The average age of those receiving hospital-level care is 66-years-old.
The seven-day rolling average of hospitalisations is 721, down from 796 a week ago.
Of today's new community cases, 209 people had recently travelled overseas.
There are now 40,673 active cases in the community - the lowest figure in weeks.
The ministry said today there were 11,364 Rapid Antigen Tests and 3,381 PCR tests in the last 24 hours.
Covid expert's second wave warning
The numbers come as an infectious diseases modeller says there are likely to be thousands of new Omicron cases every day for the foreseeable future - until the current second wave subsides until a new variant emerges.
Auckland University computer science senior lecturer Dr David Welch said unlike the eradication of the earlier Covid-19 variants in 2020 and 2021 Omicron would stay in the community until it was superseded by a new strain.
And despite the second wave having peaked earlier than expected, New Zealand was unlikely to see the virus eradicated or even fall to hundreds of new cases a day. Instead it would "trickle on" in the thousands until the next wave.
"We're not going to get down to those levels.

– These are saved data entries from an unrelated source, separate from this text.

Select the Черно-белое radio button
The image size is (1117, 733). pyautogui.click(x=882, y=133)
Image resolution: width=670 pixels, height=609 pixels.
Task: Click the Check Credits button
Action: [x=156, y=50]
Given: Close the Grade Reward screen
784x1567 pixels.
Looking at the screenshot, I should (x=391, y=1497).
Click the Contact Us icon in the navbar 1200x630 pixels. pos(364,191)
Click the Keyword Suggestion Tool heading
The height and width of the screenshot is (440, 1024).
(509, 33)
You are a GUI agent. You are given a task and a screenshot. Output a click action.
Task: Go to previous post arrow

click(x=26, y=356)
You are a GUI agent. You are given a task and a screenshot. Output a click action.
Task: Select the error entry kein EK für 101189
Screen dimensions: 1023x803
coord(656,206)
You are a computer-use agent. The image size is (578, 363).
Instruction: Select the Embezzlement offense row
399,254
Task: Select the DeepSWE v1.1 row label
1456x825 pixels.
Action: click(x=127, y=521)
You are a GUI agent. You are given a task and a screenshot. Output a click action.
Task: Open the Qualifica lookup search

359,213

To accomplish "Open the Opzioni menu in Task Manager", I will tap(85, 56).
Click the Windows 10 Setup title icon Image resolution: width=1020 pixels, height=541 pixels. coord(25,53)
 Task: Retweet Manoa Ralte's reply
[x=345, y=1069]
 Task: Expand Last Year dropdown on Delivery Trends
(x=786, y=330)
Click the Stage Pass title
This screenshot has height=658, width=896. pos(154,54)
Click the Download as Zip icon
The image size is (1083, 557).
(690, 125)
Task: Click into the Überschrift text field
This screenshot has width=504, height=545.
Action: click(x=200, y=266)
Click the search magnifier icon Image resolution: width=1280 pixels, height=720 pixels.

I think it'll be similar to the first peak we had. We had a plateau pretty much and that's what you're seeing around the world. The infection finds people who either haven't been infected before or who have waning immunity and that kind of trickles on.
"There's been quite a lot more people infected in this second wave so the number of people out there who can maintain the plateau is lower. We expect that plateau to be lower this time but it's still in the thousands."
Welch said the plateau would likely be a meaningfully lower than the first wave, getting down to 3000 a day.
However, this would all change once a new variant arrived across our border.
"I also expect new variants to arrive at some point and start us up back in the other direction," said Welch.
The name of the game at this stage was to avoid contracting the virus for as long as possible and if you did get it, to avoid reinfection.
Those who had managed to avoid getting Covid were now at a little more risk of getting it in the next wave and people needed to maintain their immunity where they could through boosters, he said.
The vaccine had proved effective preventing infection and transmission against the Delta strain but unfortunately it hadn't been updated to counter the Omicron variant.
This meant we would not be in the same situation where the virus was all but eliminated from the community, he said.
Yesterday the Ministry of Health reported 6152 new cases of Covid-19 and 49 virus-related deaths, including two people in their 20s.
The number of patients in hospital being treated for Covid continued dropping to 663 and the head of the Public Health Agency announced case rates were starting to trend down, with an 18 per cent fall in the past week.